## BEGIN

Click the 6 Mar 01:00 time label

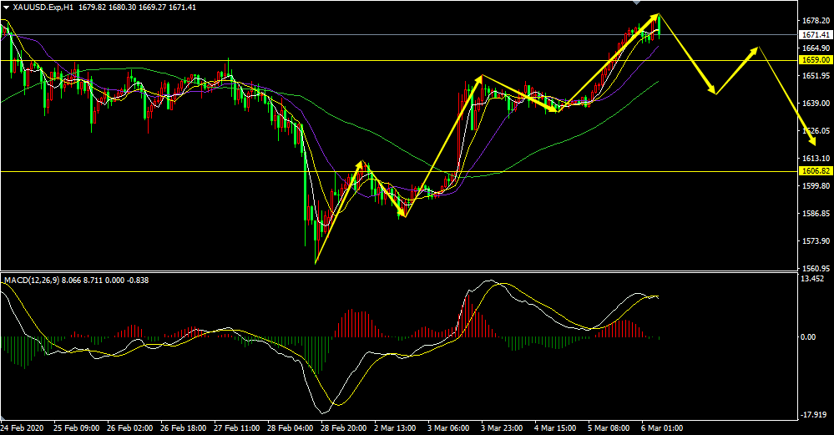click(x=661, y=427)
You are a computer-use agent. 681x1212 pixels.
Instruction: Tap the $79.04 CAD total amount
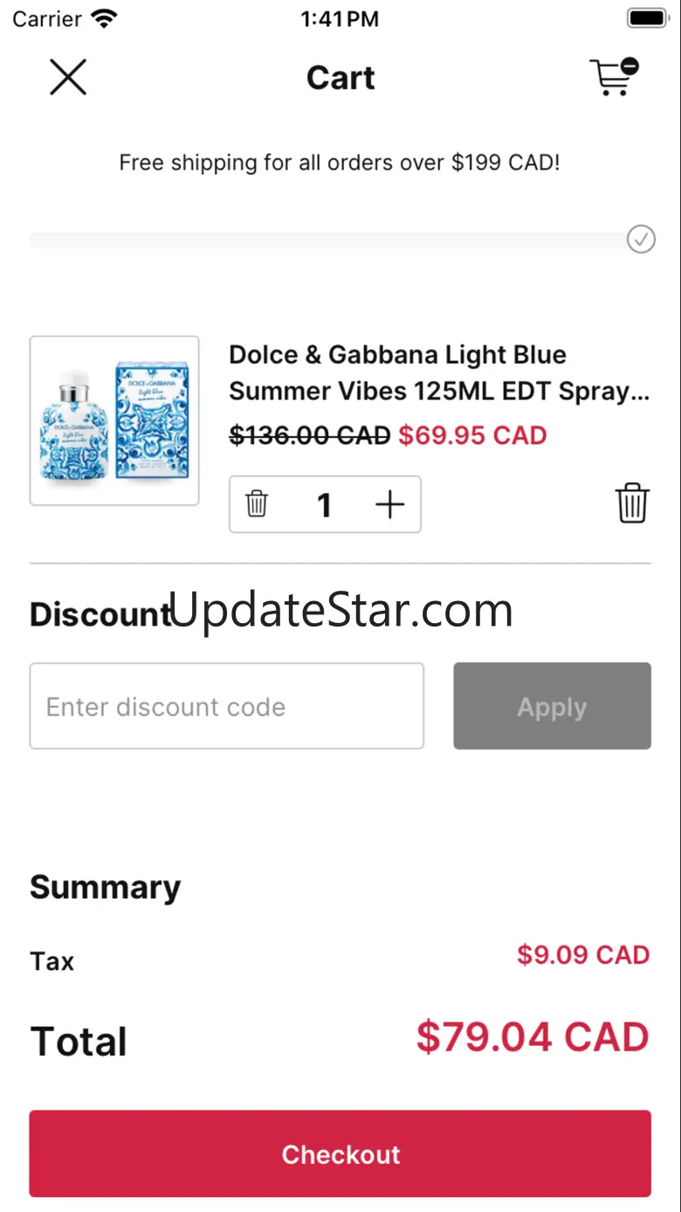coord(532,1037)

## END

◆ TASK TO CARRY OUT:
Please turn the lines of the items above into a Markdown table with the columns Row and Line, numbering each row and leaving out blank lines and the pictures.

◆ EXERCISE OUTPUT:
| Row | Line |
|---|---|
| 1 | Click the 6 Mar 01:00 time label |
| 2 | click(x=661, y=427) |
| 3 | You are a computer-use agent. 681x1212 pixels. |
| 4 | Instruction: Tap the $79.04 CAD total amount |
| 5 | coord(532,1037) |